Programming difficulties

I was presented with the statement "State machine programming is complex," but the statement pretty much went over my head. Here's what I found that related to the topic:

When doing data-driven programming, one clearly distinguishes code from the data structures on which it acts, and designs both so that one can make changes to the logic of the program by editing not the code but the data structure.

Data-driven programming is sometimes confused with object orientation, another style in which data organization is supposed to be central. There are at least two differences. One is that in data-driven programming, the data is not merely the state of some object, but actually defines the control flow of the program. Where the primary concern in OO is encapsulation, the primary concern in data-driven programming is writing as little fixed code as possible....

Programming data-driven style is also sometimes confused with writing state machines. It is in fact possible to express the logic of a state machine as a table or data structure, but hand-coded state machines are usually rigid blocks of code that are far harder to modify than a table.

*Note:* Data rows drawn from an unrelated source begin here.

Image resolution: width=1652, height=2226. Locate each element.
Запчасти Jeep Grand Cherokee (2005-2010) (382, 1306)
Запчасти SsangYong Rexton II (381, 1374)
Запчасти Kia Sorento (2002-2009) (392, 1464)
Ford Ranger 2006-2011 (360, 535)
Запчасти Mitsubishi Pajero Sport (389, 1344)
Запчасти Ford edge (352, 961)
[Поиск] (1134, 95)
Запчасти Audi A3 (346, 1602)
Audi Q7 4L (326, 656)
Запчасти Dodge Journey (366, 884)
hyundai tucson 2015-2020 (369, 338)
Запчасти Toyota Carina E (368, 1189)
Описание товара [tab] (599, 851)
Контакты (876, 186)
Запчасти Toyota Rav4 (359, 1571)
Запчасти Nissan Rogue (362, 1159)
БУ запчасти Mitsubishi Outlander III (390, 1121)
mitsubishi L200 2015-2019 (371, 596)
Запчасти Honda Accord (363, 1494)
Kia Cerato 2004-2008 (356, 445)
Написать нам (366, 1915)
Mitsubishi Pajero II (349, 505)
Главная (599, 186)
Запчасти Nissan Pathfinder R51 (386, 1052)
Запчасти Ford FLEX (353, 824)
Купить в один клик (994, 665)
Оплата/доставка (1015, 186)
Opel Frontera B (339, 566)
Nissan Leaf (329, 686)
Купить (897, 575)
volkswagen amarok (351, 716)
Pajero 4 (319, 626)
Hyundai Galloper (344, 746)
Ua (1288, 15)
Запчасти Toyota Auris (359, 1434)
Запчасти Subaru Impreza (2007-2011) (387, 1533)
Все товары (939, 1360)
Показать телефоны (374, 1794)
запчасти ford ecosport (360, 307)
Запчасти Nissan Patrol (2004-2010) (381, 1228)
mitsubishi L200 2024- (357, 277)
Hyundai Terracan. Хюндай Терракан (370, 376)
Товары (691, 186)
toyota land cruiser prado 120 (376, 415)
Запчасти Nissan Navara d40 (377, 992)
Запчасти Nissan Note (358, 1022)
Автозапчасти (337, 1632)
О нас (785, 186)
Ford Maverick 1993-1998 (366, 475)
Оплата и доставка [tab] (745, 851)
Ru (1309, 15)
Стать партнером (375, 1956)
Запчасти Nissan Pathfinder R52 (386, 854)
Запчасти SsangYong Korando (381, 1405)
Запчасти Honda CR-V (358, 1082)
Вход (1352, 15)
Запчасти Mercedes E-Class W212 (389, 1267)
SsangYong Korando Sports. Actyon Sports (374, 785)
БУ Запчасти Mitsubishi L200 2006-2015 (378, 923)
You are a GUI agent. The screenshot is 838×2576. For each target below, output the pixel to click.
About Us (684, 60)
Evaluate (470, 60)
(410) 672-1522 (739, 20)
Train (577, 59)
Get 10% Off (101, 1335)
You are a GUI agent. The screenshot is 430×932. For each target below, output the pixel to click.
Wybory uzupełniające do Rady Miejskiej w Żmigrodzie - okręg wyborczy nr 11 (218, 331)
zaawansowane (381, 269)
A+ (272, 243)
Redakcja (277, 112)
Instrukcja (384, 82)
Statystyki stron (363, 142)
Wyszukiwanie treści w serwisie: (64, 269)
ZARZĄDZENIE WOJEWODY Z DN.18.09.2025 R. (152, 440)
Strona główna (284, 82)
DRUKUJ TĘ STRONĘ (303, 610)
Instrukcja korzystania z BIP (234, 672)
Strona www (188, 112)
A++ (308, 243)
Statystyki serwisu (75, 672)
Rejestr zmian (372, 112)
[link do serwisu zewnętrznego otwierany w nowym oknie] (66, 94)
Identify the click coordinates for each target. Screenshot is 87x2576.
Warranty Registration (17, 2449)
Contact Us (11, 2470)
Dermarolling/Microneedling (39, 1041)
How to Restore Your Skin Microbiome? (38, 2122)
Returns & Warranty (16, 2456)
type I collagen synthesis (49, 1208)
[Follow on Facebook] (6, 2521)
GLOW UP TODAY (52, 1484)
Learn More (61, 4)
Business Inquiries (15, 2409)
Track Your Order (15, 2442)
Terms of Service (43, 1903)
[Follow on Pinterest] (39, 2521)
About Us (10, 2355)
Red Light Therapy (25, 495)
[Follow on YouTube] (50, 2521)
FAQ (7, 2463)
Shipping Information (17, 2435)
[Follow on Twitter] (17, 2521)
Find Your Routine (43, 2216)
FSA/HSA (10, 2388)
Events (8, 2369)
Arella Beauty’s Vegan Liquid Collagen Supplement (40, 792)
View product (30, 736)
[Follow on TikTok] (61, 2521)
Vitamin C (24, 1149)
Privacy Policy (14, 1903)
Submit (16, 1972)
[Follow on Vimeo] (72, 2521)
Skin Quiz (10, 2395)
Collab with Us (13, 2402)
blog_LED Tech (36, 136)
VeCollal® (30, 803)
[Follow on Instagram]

Interestingly enough, the first entry in a Google search for "hard to program" isn't a typical computer programming language or platform - it's an entertainment device:

According to anonymous sources at Wal-Mart—a company so powerful that even MS must bow to its whims—the XBox360 will be priced at $299.99 with standard $59 games. It is also apparently very hard to program for so the first games will be Snake, Tic Tac Toe, and an exciting game called Hello World featuring a delicately rendered image of floating words in an extruded Helvetica font.

Apparently this is a problem (or is perceived to be a problem) on other gaming platforms:

Although few doubt the relative power of the Cell microprocessor, many have expressed concern over the chip’s “asymmetric design,” which makes programming for it a potential disaster.

One such man was 3D artist Josh Robinson, who was fired from his position at Sony just weeks after making a public, negative comment about PlayStation 3 development on his Internet blog.

“Let me first just say, all I really did was write a few paragraphs that gave my opinion on publicly released information,” said Robinson. “I never actually released any information. After reading my small article the reader is not any more informed about the PS3 than he was before the article.”

Marc Tremblay, chief architect of Sun's rival chip Niagra, told Forbes the Cell's uncooperative design will stifle adoption outside of the gaming world and said "the programming model is a nightmare."